As China pours some cold water on its economy to prevent overheating, the prices of raw materials are falling along with Chinese stocks. West Texas Intermediate light, sweet crude oil futures fell 4.33 percent to $72.49 per barrel at 11 a.m. EST. Copper futures, closely tied to industrial consumption and economic growth, fell 2.36 percent to $2.881 per pound.
Traders, economist and officials have been counting on China, as well as other emerging markets, to drive economic recovery across the globe. Unfortunately, most of the other nations derive their own growth from exports to China and the developed world.
Take Brazil as an example. With massive reserves of raw materials and commodities like steel, soybeans, sugar and oil, it has dragged itself up from an inflation-wracked economic basket case to one of the biggest developing economies. However, much of its prosperity depends on Chinese consumption of those commodities to drive export growth.
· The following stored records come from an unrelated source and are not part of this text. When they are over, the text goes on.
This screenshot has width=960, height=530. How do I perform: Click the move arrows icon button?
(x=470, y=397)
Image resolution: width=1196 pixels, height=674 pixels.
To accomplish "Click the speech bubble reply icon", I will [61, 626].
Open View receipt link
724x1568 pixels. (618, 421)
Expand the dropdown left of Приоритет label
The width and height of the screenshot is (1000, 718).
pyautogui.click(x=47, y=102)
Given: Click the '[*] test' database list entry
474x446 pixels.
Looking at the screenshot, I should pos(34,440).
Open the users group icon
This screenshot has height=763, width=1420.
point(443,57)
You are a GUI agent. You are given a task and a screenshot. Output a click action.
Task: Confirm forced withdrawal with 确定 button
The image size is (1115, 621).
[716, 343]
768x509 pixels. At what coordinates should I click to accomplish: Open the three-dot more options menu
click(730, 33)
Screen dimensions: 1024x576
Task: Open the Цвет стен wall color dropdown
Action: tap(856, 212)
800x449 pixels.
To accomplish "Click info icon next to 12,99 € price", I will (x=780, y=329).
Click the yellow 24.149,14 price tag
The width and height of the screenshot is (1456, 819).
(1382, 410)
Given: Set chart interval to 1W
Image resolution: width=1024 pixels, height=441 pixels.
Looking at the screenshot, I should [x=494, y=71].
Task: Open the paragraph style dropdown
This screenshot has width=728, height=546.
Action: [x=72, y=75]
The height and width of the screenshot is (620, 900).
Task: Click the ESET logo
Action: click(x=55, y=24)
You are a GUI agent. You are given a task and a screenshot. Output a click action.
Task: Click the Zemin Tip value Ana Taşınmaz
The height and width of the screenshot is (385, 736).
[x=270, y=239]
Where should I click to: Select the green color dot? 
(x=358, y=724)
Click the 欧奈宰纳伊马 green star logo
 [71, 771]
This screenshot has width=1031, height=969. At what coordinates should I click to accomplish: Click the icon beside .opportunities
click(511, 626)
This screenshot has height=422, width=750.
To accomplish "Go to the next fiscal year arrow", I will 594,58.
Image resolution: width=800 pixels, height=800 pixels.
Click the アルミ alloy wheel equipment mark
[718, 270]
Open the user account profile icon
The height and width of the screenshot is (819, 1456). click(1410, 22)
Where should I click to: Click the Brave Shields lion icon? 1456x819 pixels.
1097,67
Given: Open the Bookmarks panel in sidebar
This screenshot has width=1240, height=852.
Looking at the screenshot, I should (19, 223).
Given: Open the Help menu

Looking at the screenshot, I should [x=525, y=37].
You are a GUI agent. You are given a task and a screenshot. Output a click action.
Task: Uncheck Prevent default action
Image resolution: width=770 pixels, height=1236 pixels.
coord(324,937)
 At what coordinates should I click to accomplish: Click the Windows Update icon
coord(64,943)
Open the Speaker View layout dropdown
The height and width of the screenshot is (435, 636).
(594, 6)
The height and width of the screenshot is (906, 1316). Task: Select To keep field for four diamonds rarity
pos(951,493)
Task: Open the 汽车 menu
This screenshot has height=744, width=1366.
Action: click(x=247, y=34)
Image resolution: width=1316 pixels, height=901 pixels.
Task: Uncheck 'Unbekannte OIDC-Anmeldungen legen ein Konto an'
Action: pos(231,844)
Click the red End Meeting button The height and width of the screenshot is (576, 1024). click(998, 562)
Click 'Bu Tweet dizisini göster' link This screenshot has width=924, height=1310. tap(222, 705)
China, for its own part, is conducting a delicate balancing act between growing its economy and maintaining an increasingly strained social network. Pollution, a weak yuan, income inequality and corruption are becoming more and more problematic. China has to make sure that it continues to create new jobs for rural farmers migrating to urban centers while still maintaining central control over commerce and simultaneously appeasing a newly empowered and affluent middle class.
It’s not going to be easy, and China’s efforts will reverberate through every market on the planet.